For wprivw^{priv} from algorithm above, with probability at least 1β1-\beta the following holds.

E[l(wpriv;(X,Y))]minwCE[l(w;(X,Y))]O(λ43log(npβ)(nρ)23+λlog(1β)n) \mathrm{E}\left[l(w^{priv};(X,Y))\right]-\min_{w\in C}\mathrm{E}\left[l(w;(X,Y))\right] \le O \left( \frac{\lambda^{\frac{4}{3}}\log\left(\frac{np}{\beta}\right)}{(n\sqrt{\rho})^{\frac{2}{3}}} + \frac{\lambda\log(\frac{1}{\beta})}{\sqrt{n}} \right)

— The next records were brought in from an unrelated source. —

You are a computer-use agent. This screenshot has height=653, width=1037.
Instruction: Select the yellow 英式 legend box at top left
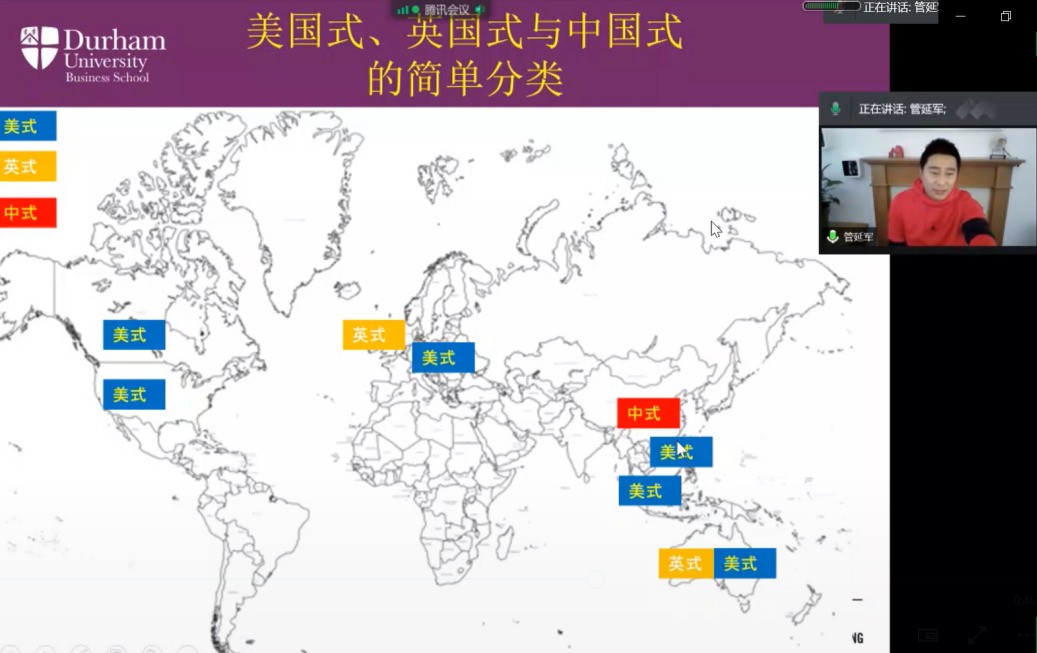(x=27, y=166)
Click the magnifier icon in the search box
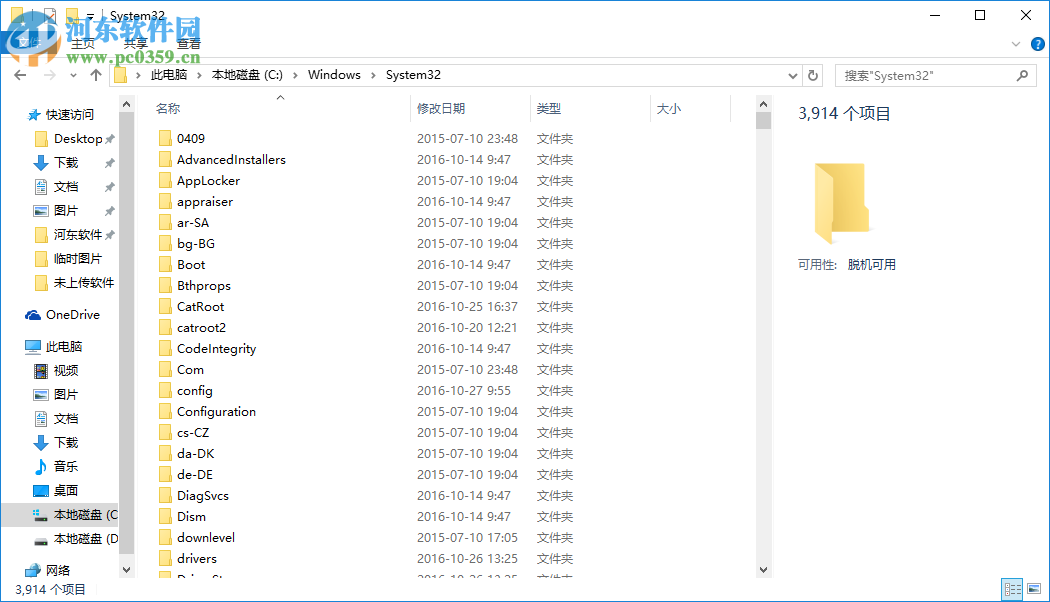The height and width of the screenshot is (602, 1050). point(1021,75)
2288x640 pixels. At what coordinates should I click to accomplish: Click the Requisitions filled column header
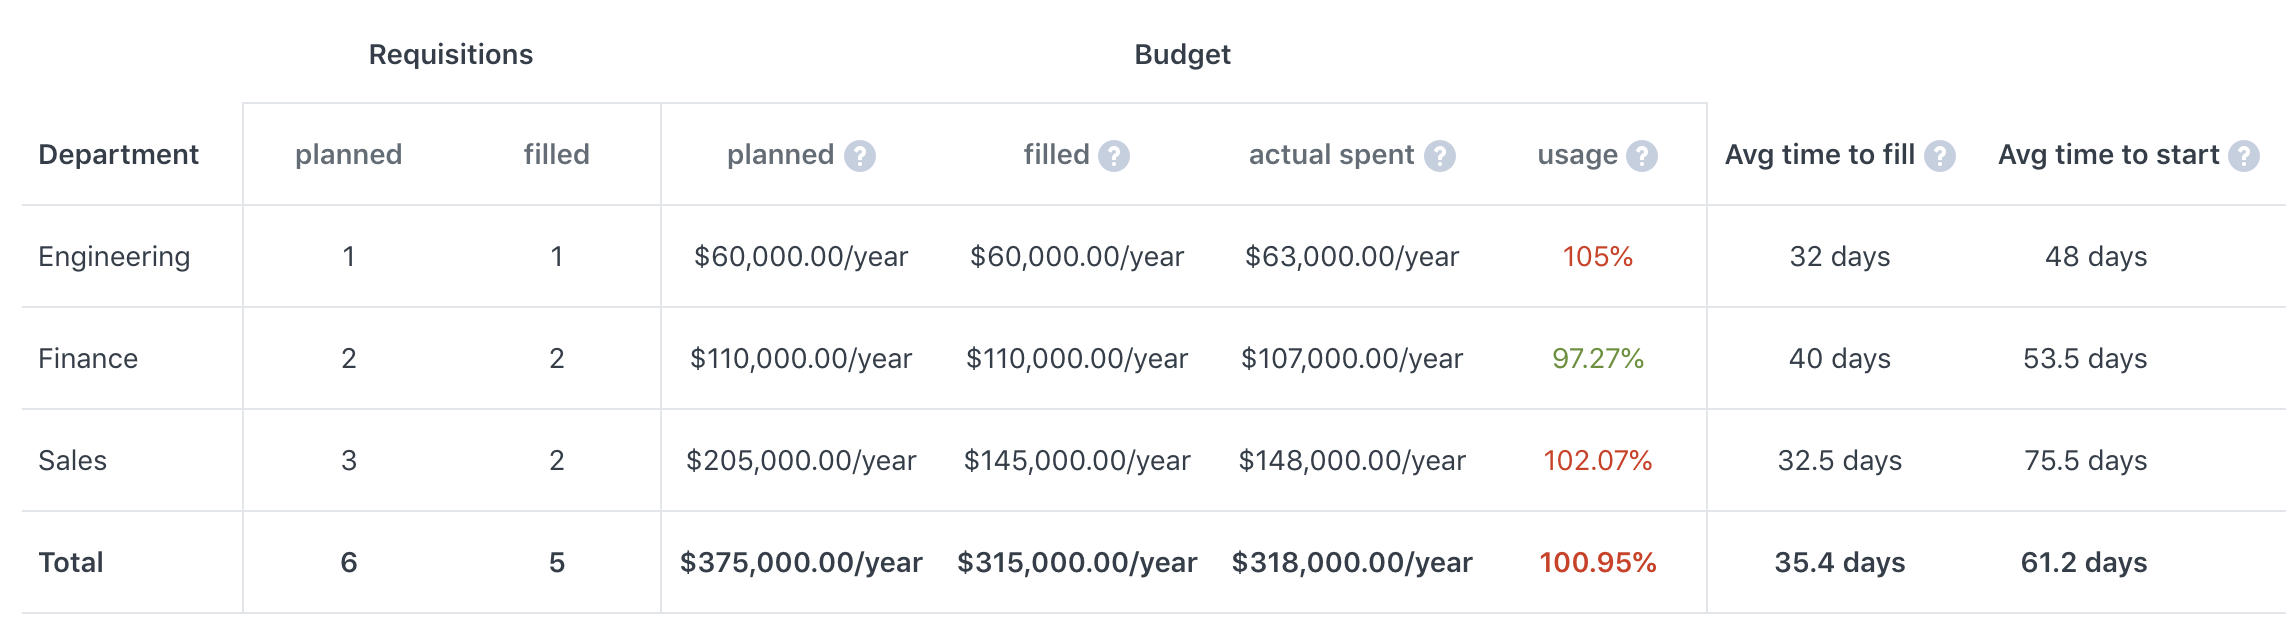[556, 155]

Privately Learning Ising Models

Lemma (Klivans & Meka, 2017)

Let ZD(A,θ)Z\sim \mathcal{D}(A,\theta) and Z{1,1}pZ\in\lbrace -1,1\rbrace ^{p}, then for all i[p]i\in[p],

Pr(Zi=1Zi=x)=σ(ji2Ai,jxj+2θi)=:σ(w,x) \Pr(Z_{i}=1\vert Z_{-i}=x) = \sigma \left(\sum_{j\ne i}2A_{i,j}x_{j}+2\theta_{i}\right) =: \sigma(\langle w,x'\rangle)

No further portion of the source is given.